# WORK INSTRUCTIONS:
Every line from the one containing "Task: Click the Mar" through the end of the listing below must be given again exactly, and nothing else; exclude pictures.

┄┄┄┄┄┄┄┄┄┄┄┄┄┄┄┄┄┄┄┄

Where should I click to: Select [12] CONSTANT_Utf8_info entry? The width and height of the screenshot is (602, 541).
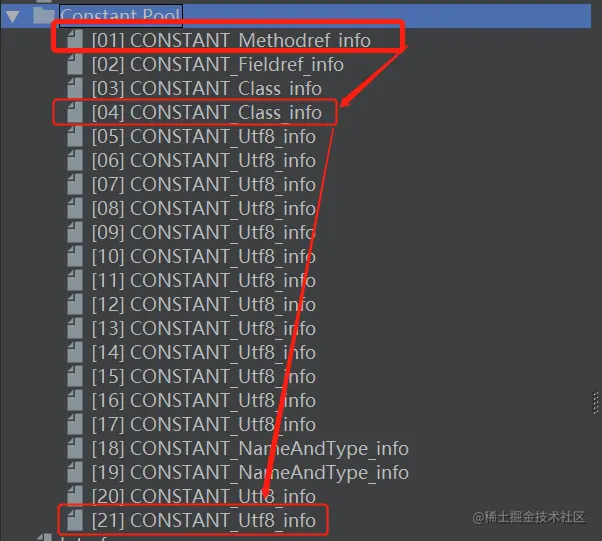click(x=203, y=304)
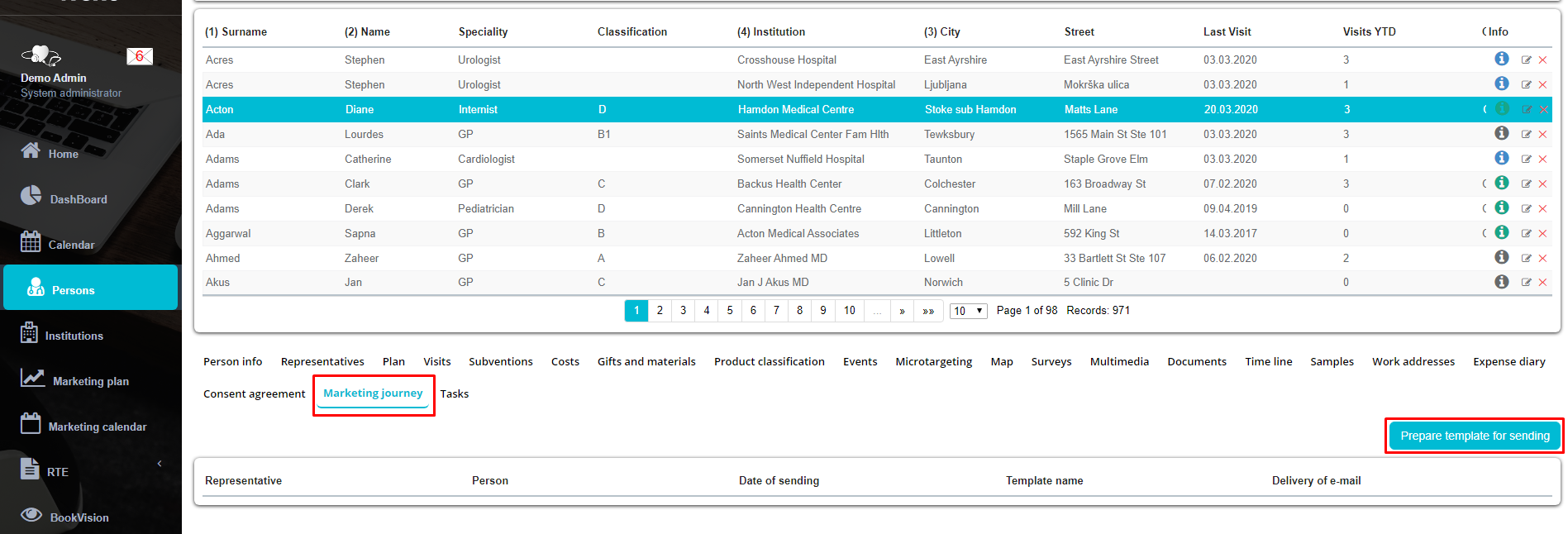This screenshot has height=534, width=1568.
Task: Go to page 5 of results
Action: [729, 311]
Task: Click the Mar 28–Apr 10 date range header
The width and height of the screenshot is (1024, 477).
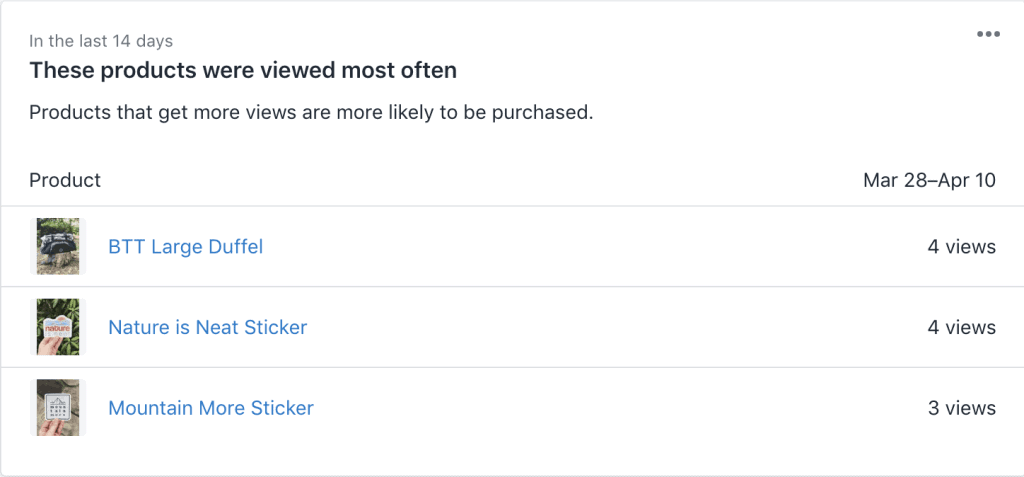Action: [929, 180]
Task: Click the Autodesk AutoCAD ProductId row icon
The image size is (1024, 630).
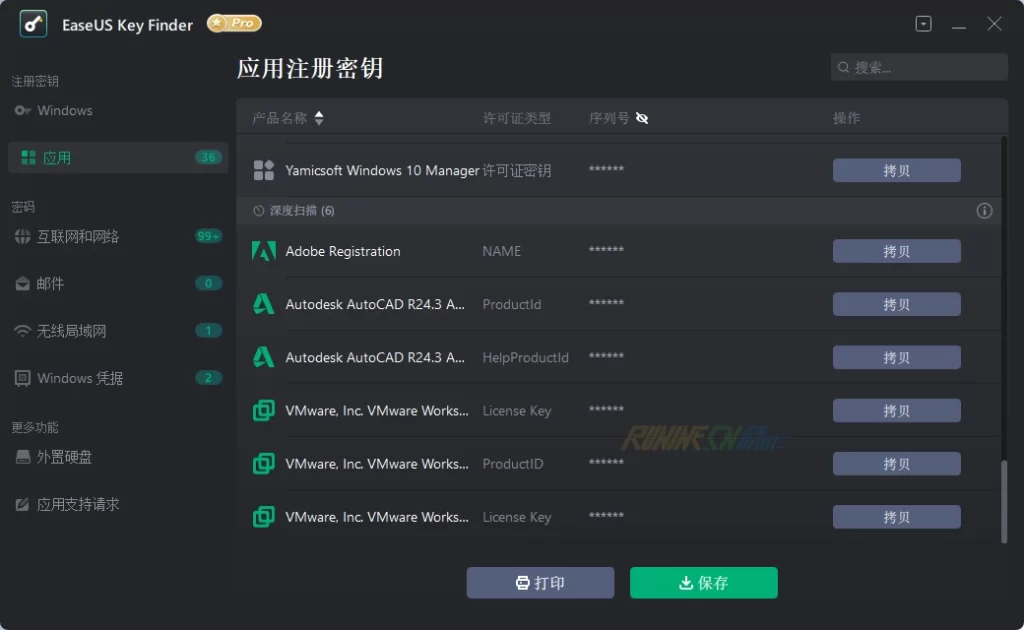Action: coord(264,304)
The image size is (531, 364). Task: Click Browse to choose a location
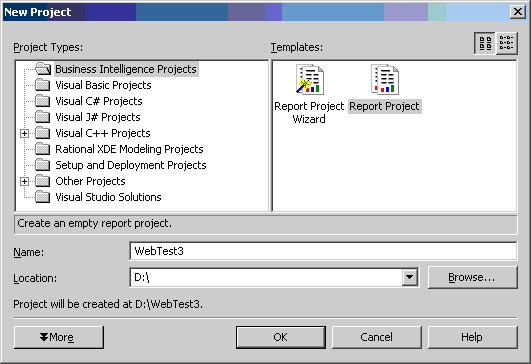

┄┄┄┄┄┄┄┄┄┄┄┄┄┄┄┄┄┄┄┄

# SOLUTION FOR THIS PROBLEM:
Task: Click the Mar 28–Apr 10 date range header
The width and height of the screenshot is (1024, 477).
Action: [929, 180]
Task: Click the Autodesk AutoCAD ProductId row icon
The image size is (1024, 630).
Action: coord(264,304)
The image size is (531, 364). Task: Click Browse to choose a location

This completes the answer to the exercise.